Start of Supplied material
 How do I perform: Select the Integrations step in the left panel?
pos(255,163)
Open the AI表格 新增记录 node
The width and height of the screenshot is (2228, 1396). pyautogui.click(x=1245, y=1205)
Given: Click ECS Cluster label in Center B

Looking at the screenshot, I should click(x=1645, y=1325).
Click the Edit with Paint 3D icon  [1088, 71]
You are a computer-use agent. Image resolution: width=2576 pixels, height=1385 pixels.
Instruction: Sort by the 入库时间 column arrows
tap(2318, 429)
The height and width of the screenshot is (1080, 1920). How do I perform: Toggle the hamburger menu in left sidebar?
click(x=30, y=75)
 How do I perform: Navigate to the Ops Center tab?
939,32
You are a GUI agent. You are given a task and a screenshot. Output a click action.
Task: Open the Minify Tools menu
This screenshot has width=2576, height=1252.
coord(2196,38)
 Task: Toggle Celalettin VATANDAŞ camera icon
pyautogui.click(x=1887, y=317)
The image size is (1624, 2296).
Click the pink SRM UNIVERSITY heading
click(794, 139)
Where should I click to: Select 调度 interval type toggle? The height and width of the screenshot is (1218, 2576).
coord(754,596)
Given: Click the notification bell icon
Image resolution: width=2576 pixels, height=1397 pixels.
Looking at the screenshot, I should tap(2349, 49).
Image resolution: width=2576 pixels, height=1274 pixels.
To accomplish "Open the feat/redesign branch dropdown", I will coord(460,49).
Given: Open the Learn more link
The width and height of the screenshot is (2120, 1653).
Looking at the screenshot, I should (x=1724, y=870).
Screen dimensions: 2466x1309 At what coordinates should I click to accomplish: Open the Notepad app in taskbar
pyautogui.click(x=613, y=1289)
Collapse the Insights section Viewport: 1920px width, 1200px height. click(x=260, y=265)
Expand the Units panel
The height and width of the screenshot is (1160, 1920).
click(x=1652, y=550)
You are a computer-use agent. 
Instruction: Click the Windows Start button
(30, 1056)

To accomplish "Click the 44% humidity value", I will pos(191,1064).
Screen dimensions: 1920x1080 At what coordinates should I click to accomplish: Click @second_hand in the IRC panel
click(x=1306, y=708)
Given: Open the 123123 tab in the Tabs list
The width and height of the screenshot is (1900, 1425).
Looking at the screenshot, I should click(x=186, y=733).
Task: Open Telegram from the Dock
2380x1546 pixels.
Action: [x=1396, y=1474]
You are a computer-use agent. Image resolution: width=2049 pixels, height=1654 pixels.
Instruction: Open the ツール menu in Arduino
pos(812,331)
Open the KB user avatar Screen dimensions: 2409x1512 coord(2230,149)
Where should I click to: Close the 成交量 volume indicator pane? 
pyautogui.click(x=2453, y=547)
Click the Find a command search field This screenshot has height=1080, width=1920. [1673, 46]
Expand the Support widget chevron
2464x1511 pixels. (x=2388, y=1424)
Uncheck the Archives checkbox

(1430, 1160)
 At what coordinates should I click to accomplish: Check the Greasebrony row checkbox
End of Supplied material
For each record above, output it exactly as written.

Worked solution:
 How do I perform: Select the Integrations step in the left panel?
pos(255,163)
Open the AI表格 新增记录 node
The width and height of the screenshot is (2228, 1396). pyautogui.click(x=1245, y=1205)
Given: Click ECS Cluster label in Center B

Looking at the screenshot, I should click(x=1645, y=1325).
Click the Edit with Paint 3D icon  [1088, 71]
You are a computer-use agent. Image resolution: width=2576 pixels, height=1385 pixels.
Instruction: Sort by the 入库时间 column arrows
tap(2318, 429)
The height and width of the screenshot is (1080, 1920). How do I perform: Toggle the hamburger menu in left sidebar?
click(x=30, y=75)
 How do I perform: Navigate to the Ops Center tab?
939,32
You are a GUI agent. You are given a task and a screenshot. Output a click action.
Task: Open the Minify Tools menu
This screenshot has width=2576, height=1252.
coord(2196,38)
 Task: Toggle Celalettin VATANDAŞ camera icon
pyautogui.click(x=1887, y=317)
The image size is (1624, 2296).
Click the pink SRM UNIVERSITY heading
click(794, 139)
Where should I click to: Select 调度 interval type toggle? The height and width of the screenshot is (1218, 2576).
coord(754,596)
Given: Click the notification bell icon
Image resolution: width=2576 pixels, height=1397 pixels.
Looking at the screenshot, I should tap(2349, 49).
Image resolution: width=2576 pixels, height=1274 pixels.
To accomplish "Open the feat/redesign branch dropdown", I will coord(460,49).
Given: Open the Learn more link
The width and height of the screenshot is (2120, 1653).
Looking at the screenshot, I should (x=1724, y=870).
Screen dimensions: 2466x1309 At what coordinates should I click to accomplish: Open the Notepad app in taskbar
pyautogui.click(x=613, y=1289)
Collapse the Insights section Viewport: 1920px width, 1200px height. click(x=260, y=265)
Expand the Units panel
The height and width of the screenshot is (1160, 1920).
click(x=1652, y=550)
You are a computer-use agent. 
Instruction: Click the Windows Start button
(30, 1056)

To accomplish "Click the 44% humidity value", I will pos(191,1064).
Screen dimensions: 1920x1080 At what coordinates should I click to accomplish: Click @second_hand in the IRC panel
click(x=1306, y=708)
Given: Open the 123123 tab in the Tabs list
The width and height of the screenshot is (1900, 1425).
Looking at the screenshot, I should click(x=186, y=733).
Task: Open Telegram from the Dock
2380x1546 pixels.
Action: [x=1396, y=1474]
You are a computer-use agent. Image resolution: width=2049 pixels, height=1654 pixels.
Instruction: Open the ツール menu in Arduino
pos(812,331)
Open the KB user avatar Screen dimensions: 2409x1512 coord(2230,149)
Where should I click to: Close the 成交量 volume indicator pane? 
pyautogui.click(x=2453, y=547)
Click the Find a command search field This screenshot has height=1080, width=1920. [1673, 46]
Expand the Support widget chevron
2464x1511 pixels. (x=2388, y=1424)
Uncheck the Archives checkbox

(1430, 1160)
 At what coordinates should I click to accomplish: Check the Greasebrony row checkbox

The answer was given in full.